### Available data:
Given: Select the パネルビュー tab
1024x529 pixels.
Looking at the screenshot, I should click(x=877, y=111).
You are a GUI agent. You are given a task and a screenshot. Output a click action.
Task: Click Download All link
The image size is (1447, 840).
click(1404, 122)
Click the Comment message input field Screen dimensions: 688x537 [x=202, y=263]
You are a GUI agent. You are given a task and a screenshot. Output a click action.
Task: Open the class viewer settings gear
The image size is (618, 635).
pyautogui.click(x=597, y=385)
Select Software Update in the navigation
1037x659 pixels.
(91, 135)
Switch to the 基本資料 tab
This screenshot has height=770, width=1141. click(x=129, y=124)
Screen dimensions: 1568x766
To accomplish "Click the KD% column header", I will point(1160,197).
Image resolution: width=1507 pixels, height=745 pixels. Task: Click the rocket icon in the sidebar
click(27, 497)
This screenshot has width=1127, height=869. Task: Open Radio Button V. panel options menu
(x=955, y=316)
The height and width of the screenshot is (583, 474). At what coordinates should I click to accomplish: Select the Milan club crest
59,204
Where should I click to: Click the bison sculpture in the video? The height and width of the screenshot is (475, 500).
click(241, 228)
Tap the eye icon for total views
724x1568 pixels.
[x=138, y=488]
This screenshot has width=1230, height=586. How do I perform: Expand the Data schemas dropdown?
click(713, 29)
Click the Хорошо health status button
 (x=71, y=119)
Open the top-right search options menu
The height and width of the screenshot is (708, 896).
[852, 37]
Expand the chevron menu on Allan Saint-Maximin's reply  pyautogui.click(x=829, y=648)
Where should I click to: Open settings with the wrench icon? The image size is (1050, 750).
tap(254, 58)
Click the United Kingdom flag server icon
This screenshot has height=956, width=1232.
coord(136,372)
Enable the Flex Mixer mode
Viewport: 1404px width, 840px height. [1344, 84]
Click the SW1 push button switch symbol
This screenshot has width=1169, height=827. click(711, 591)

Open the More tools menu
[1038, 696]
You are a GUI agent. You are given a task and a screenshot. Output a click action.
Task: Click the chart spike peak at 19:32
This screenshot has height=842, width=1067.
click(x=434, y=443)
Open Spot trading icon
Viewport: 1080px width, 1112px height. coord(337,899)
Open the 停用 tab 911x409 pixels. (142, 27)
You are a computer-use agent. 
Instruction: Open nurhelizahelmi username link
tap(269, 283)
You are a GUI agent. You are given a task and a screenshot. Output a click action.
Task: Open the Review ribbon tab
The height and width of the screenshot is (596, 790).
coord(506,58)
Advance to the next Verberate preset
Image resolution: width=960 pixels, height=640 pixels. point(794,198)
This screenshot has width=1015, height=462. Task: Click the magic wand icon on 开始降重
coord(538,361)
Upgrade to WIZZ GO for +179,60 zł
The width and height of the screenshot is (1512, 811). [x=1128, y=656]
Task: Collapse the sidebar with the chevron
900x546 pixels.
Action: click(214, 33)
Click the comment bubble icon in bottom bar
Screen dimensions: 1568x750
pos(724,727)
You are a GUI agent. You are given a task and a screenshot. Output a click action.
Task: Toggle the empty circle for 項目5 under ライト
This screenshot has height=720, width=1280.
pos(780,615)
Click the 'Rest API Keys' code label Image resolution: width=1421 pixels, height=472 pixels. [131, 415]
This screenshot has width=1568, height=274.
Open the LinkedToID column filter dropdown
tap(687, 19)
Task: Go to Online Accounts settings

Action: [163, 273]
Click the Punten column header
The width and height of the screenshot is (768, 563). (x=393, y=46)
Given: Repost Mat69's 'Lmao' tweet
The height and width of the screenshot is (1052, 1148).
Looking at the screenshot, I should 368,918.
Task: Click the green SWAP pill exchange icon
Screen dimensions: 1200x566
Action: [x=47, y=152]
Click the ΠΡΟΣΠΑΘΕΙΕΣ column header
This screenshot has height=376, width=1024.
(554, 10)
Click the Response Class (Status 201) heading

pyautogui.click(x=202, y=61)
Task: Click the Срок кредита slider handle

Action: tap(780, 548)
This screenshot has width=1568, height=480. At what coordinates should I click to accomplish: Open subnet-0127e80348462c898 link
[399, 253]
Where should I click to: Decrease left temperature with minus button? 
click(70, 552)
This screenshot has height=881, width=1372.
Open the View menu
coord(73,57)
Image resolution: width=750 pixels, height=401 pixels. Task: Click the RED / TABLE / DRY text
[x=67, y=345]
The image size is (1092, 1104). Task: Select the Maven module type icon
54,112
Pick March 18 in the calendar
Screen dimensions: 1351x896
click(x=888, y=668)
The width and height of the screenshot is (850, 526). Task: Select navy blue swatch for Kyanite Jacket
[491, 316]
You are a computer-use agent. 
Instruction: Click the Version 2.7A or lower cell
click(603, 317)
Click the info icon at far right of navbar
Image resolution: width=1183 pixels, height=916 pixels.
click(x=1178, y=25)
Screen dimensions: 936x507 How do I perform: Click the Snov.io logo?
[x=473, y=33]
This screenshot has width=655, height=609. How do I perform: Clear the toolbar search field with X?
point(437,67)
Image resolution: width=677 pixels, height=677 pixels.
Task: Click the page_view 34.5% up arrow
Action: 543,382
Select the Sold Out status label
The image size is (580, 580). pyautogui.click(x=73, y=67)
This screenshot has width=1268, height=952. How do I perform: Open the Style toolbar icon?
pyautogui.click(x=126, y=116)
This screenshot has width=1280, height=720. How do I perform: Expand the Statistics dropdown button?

### Problem requirements:
If a line in the entries above includes "chevron", count it; report the total alone.

### Result of this task:
2